**EXERCISE:** The output should consist solely of the lines running from the one that contains "You are a GUI" through the end of the records below, copied exactly.

Collected data entries

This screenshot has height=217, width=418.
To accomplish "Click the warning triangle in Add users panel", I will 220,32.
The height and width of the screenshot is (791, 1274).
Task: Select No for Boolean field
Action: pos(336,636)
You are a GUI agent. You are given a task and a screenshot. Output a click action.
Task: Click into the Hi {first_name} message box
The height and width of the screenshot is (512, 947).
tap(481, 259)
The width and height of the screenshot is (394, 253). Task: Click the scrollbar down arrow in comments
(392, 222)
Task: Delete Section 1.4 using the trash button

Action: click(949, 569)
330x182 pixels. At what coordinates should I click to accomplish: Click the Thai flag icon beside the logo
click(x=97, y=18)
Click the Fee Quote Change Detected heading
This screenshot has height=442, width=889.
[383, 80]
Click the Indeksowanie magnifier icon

**ANSWER FOR THIS EXERCISE:**
You are a GUI agent. You are given a task and a screenshot. Output a click action.
Task: Click into the Hi {first_name} message box
The height and width of the screenshot is (512, 947).
tap(481, 259)
The width and height of the screenshot is (394, 253). Task: Click the scrollbar down arrow in comments
(392, 222)
Task: Delete Section 1.4 using the trash button

Action: click(949, 569)
330x182 pixels. At what coordinates should I click to accomplish: Click the Thai flag icon beside the logo
click(x=97, y=18)
Click the Fee Quote Change Detected heading
This screenshot has height=442, width=889.
[383, 80]
Click the Indeksowanie magnifier icon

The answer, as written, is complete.